Andrea Spina, imprenditore di Oregina, è stato condannato a 13 anni di carcere per violenza sessuale e induzione e sfruttamento della prostituzione. I provini si tenevano a Lagaccio, Quinto e Brignole

Genova - «Cerco ragazza di buon aspetto, per lavoro in chat come moderatrice, segretaria anche per la sponsorizzazione del sito, molto seria, con una forte esigenza di far carriera. Offro vitto, alloggio, 500 euro al mese». A prima vista sembra un messaggio innocuo, un messaggio come un altro, un messaggio che sicuramente avrà dato speranza alle migliaia di donne genovesi alla disperata ricerca di lavoro. E invece, dietro a tutto questo, si nascondeva l’impero di Andrea Spina, 41 anni, imprenditore di Oregina, nonché titolare del dominio sexystreet69.org, un sito porno che diffondeva video hard amatoriali. E chi erano le protagoniste di questi filmati? Esatto, proprio loro, ovvero le ragazze di buon aspetto che Spina cercava con innocui annunci di lavoro.

L’uomo dava appuntamento alle donne per strada, di solito alla fermata di un bus, poi, valutata la disponibilità portava le donne in uno dei suoi tre studi, tutti rigorosamente attrezzati di webcam. I suoi studi erano a Lagaccio, in salita della Capra 3, a Quinto, in un condominio di corso Europa, e a Brignole, in un monolocale poco distanza dalla stazione. In questi tre appartamenti nel corso della perquisizione sono stati trovati materiali e filmati dal contenuto hard.

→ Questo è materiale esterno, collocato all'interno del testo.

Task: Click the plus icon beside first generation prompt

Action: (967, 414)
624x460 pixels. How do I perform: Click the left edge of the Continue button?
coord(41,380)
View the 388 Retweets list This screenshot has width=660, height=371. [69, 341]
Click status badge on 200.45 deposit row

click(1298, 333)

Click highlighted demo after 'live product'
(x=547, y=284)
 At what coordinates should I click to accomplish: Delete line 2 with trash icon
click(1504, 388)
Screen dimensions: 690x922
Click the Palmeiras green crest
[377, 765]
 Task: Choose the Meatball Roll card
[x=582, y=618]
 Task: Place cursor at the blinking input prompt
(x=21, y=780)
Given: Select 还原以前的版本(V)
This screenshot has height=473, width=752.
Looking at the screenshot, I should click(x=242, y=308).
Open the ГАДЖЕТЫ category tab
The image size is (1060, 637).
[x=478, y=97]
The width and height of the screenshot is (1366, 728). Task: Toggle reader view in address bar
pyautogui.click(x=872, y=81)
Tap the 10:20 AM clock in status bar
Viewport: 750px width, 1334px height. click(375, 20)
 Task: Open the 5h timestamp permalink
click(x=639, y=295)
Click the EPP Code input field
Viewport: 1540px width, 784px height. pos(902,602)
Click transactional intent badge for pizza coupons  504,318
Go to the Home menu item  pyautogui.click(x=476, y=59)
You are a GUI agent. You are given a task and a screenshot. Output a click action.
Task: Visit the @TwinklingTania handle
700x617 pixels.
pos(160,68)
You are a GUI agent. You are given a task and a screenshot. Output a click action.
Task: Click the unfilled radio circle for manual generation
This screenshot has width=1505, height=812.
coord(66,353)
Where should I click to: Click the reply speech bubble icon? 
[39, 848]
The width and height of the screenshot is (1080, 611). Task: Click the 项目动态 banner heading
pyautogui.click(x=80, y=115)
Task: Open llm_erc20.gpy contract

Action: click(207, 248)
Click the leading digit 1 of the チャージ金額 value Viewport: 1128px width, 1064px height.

Le donne venivano fatte spogliare, riprese e costrette a rapporti sessuali perché sempre ricattate. Ma il giochino, per Spina, è finito quando una carabiniere del nucleo di Nervi si è finta interessata all’annuncio e ha potuto così incastrare l’uomo. Colpevole di violenza sessuale, in alcuni casi anche di gruppo, induzione e sfruttamento della prostituzione e tentata estorsione, Andrea Spina è stato condannato a tredici anni di carcere, una pena esemplare, senza precedenti.

Condannato l’ideatore di questa trappola, restano le donne segnate dall’accaduto. Almeno quaranta, ventotto delle quali vittime del provino di Spina. Tramite le loro testimonianze è stato possibile incastrare l’impostore, alcune però hanno preferito non sporgere denuncia per la “vergogna”, forse la faccia più triste di questa vicenda.